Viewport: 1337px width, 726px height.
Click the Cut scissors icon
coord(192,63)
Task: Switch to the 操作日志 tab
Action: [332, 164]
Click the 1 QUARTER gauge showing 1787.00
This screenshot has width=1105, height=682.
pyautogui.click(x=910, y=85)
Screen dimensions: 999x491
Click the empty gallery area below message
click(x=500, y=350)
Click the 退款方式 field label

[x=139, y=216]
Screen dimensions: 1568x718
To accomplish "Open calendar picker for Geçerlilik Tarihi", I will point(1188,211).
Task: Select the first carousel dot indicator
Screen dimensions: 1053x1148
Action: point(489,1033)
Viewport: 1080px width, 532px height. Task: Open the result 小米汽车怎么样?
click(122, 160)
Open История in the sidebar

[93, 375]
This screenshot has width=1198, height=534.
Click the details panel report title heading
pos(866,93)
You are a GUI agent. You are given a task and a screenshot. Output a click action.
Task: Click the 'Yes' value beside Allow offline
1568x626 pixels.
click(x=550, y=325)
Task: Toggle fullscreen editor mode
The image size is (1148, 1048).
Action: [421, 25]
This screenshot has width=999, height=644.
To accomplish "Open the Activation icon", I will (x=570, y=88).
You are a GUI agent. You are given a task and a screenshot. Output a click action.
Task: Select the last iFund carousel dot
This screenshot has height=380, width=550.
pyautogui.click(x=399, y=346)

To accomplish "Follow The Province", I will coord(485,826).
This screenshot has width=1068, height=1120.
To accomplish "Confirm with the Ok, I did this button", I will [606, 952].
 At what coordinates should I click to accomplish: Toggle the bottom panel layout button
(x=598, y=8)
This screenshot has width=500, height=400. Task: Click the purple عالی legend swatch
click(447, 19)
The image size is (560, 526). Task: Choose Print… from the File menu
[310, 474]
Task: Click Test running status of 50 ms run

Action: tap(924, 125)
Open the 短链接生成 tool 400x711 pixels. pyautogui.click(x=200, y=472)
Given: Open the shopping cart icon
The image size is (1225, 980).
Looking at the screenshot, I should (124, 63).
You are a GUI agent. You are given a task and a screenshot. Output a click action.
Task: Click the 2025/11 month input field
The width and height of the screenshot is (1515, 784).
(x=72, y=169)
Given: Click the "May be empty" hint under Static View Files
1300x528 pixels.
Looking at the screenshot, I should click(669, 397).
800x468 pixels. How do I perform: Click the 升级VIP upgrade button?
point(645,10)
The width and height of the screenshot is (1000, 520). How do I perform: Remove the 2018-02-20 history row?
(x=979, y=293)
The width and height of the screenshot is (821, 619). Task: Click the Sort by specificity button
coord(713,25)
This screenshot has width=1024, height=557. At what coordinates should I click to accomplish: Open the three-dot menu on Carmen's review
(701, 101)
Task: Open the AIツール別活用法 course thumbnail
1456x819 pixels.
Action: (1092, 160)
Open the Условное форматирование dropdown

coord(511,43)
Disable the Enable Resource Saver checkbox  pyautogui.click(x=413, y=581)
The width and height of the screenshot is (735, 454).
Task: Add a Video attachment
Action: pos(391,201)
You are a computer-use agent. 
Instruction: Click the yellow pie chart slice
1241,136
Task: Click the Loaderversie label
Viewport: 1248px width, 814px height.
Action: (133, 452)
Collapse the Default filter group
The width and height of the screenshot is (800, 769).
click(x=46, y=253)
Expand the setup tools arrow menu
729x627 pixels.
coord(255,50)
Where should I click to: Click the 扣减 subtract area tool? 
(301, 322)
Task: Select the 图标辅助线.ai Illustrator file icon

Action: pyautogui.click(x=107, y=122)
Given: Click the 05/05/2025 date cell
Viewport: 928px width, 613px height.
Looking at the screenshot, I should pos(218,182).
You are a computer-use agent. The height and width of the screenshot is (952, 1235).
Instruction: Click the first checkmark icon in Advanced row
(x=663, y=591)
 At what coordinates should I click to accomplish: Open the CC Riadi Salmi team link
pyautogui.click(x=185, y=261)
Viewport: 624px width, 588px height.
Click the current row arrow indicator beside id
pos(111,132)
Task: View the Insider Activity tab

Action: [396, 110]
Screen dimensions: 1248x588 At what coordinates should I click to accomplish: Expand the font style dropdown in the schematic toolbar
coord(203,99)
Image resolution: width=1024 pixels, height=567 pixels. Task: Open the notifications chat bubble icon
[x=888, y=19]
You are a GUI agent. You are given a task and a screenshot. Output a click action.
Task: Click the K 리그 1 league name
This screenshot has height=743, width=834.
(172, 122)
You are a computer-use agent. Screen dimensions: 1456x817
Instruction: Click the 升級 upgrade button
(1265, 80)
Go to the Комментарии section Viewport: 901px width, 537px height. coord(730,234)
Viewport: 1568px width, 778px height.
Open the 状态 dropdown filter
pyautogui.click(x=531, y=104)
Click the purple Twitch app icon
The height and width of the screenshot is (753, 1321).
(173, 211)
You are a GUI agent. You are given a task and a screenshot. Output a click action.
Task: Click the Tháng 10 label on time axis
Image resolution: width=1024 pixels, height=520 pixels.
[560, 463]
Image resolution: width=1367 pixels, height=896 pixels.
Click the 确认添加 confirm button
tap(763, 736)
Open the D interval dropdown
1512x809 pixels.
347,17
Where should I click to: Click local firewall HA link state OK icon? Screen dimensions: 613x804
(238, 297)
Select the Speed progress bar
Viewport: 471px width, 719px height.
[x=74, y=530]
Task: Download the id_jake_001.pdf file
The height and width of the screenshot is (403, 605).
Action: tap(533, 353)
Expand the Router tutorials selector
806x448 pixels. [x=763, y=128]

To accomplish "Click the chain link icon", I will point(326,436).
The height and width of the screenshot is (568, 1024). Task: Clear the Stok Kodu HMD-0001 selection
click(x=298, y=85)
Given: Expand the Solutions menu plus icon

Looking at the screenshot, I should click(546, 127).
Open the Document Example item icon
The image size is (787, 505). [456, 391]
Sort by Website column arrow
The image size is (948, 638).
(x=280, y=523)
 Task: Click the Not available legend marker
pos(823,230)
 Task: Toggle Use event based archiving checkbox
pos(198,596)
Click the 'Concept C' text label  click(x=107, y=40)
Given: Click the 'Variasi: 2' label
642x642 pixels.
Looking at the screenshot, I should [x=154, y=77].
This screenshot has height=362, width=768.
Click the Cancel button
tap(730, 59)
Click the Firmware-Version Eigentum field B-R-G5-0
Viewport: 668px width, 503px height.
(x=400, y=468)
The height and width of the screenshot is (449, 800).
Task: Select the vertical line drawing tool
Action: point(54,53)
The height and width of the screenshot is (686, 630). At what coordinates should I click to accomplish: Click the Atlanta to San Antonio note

=-=-=-=-=

» What is expected:
Write out all of the records above again, line for line and unchanged.

» Reply:
Viewport: 1337px width, 726px height.
Click the Cut scissors icon
coord(192,63)
Task: Switch to the 操作日志 tab
Action: [332, 164]
Click the 1 QUARTER gauge showing 1787.00
This screenshot has width=1105, height=682.
pyautogui.click(x=910, y=85)
Screen dimensions: 999x491
Click the empty gallery area below message
click(x=500, y=350)
Click the 退款方式 field label

[x=139, y=216]
Screen dimensions: 1568x718
To accomplish "Open calendar picker for Geçerlilik Tarihi", I will point(1188,211).
Task: Select the first carousel dot indicator
Screen dimensions: 1053x1148
Action: point(489,1033)
Viewport: 1080px width, 532px height. Task: Open the result 小米汽车怎么样?
click(122, 160)
Open История in the sidebar

[93, 375]
This screenshot has width=1198, height=534.
Click the details panel report title heading
pos(866,93)
You are a GUI agent. You are given a task and a screenshot. Output a click action.
Task: Click the 'Yes' value beside Allow offline
1568x626 pixels.
click(x=550, y=325)
Task: Toggle fullscreen editor mode
The image size is (1148, 1048).
Action: [421, 25]
This screenshot has width=999, height=644.
To accomplish "Open the Activation icon", I will (x=570, y=88).
You are a GUI agent. You are given a task and a screenshot. Output a click action.
Task: Select the last iFund carousel dot
This screenshot has height=380, width=550.
pyautogui.click(x=399, y=346)

To accomplish "Follow The Province", I will coord(485,826).
This screenshot has width=1068, height=1120.
To accomplish "Confirm with the Ok, I did this button", I will [606, 952].
 At what coordinates should I click to accomplish: Toggle the bottom panel layout button
(x=598, y=8)
This screenshot has width=500, height=400. Task: Click the purple عالی legend swatch
click(447, 19)
The image size is (560, 526). Task: Choose Print… from the File menu
[310, 474]
Task: Click Test running status of 50 ms run

Action: tap(924, 125)
Open the 短链接生成 tool 400x711 pixels. pyautogui.click(x=200, y=472)
Given: Open the shopping cart icon
The image size is (1225, 980).
Looking at the screenshot, I should (124, 63).
You are a GUI agent. You are given a task and a screenshot. Output a click action.
Task: Click the 2025/11 month input field
The width and height of the screenshot is (1515, 784).
(x=72, y=169)
Given: Click the "May be empty" hint under Static View Files
1300x528 pixels.
Looking at the screenshot, I should click(669, 397).
800x468 pixels. How do I perform: Click the 升级VIP upgrade button?
point(645,10)
The width and height of the screenshot is (1000, 520). How do I perform: Remove the 2018-02-20 history row?
(x=979, y=293)
The width and height of the screenshot is (821, 619). Task: Click the Sort by specificity button
coord(713,25)
This screenshot has width=1024, height=557. At what coordinates should I click to accomplish: Open the three-dot menu on Carmen's review
(701, 101)
Task: Open the AIツール別活用法 course thumbnail
1456x819 pixels.
Action: (1092, 160)
Open the Условное форматирование dropdown

coord(511,43)
Disable the Enable Resource Saver checkbox  pyautogui.click(x=413, y=581)
The width and height of the screenshot is (735, 454).
Task: Add a Video attachment
Action: pos(391,201)
You are a computer-use agent. 
Instruction: Click the yellow pie chart slice
1241,136
Task: Click the Loaderversie label
Viewport: 1248px width, 814px height.
Action: (133, 452)
Collapse the Default filter group
The width and height of the screenshot is (800, 769).
click(x=46, y=253)
Expand the setup tools arrow menu
729x627 pixels.
coord(255,50)
Where should I click to: Click the 扣减 subtract area tool? 
(301, 322)
Task: Select the 图标辅助线.ai Illustrator file icon

Action: pyautogui.click(x=107, y=122)
Given: Click the 05/05/2025 date cell
Viewport: 928px width, 613px height.
Looking at the screenshot, I should pos(218,182).
You are a computer-use agent. The height and width of the screenshot is (952, 1235).
Instruction: Click the first checkmark icon in Advanced row
(x=663, y=591)
 At what coordinates should I click to accomplish: Open the CC Riadi Salmi team link
pyautogui.click(x=185, y=261)
Viewport: 624px width, 588px height.
Click the current row arrow indicator beside id
pos(111,132)
Task: View the Insider Activity tab

Action: [396, 110]
Screen dimensions: 1248x588 At what coordinates should I click to accomplish: Expand the font style dropdown in the schematic toolbar
coord(203,99)
Image resolution: width=1024 pixels, height=567 pixels. Task: Open the notifications chat bubble icon
[x=888, y=19]
You are a GUI agent. You are given a task and a screenshot. Output a click action.
Task: Click the K 리그 1 league name
This screenshot has height=743, width=834.
(172, 122)
You are a computer-use agent. Screen dimensions: 1456x817
Instruction: Click the 升級 upgrade button
(1265, 80)
Go to the Комментарии section Viewport: 901px width, 537px height. coord(730,234)
Viewport: 1568px width, 778px height.
Open the 状态 dropdown filter
pyautogui.click(x=531, y=104)
Click the purple Twitch app icon
The height and width of the screenshot is (753, 1321).
(173, 211)
You are a GUI agent. You are given a task and a screenshot. Output a click action.
Task: Click the Tháng 10 label on time axis
Image resolution: width=1024 pixels, height=520 pixels.
[560, 463]
Image resolution: width=1367 pixels, height=896 pixels.
Click the 确认添加 confirm button
tap(763, 736)
Open the D interval dropdown
1512x809 pixels.
347,17
Where should I click to: Click local firewall HA link state OK icon? Screen dimensions: 613x804
(238, 297)
Select the Speed progress bar
Viewport: 471px width, 719px height.
[x=74, y=530]
Task: Download the id_jake_001.pdf file
The height and width of the screenshot is (403, 605).
Action: tap(533, 353)
Expand the Router tutorials selector
806x448 pixels. [x=763, y=128]

To accomplish "Click the chain link icon", I will point(326,436).
The height and width of the screenshot is (568, 1024). Task: Clear the Stok Kodu HMD-0001 selection
click(x=298, y=85)
Given: Expand the Solutions menu plus icon

Looking at the screenshot, I should click(546, 127).
Open the Document Example item icon
The image size is (787, 505). [456, 391]
Sort by Website column arrow
The image size is (948, 638).
(x=280, y=523)
 Task: Click the Not available legend marker
pos(823,230)
 Task: Toggle Use event based archiving checkbox
pos(198,596)
Click the 'Concept C' text label  click(x=107, y=40)
Given: Click the 'Variasi: 2' label
642x642 pixels.
Looking at the screenshot, I should [x=154, y=77].
This screenshot has height=362, width=768.
Click the Cancel button
tap(730, 59)
Click the Firmware-Version Eigentum field B-R-G5-0
Viewport: 668px width, 503px height.
(x=400, y=468)
The height and width of the screenshot is (449, 800).
Task: Select the vertical line drawing tool
Action: point(54,53)
The height and width of the screenshot is (686, 630). At what coordinates should I click to accomplish: Click the Atlanta to San Antonio note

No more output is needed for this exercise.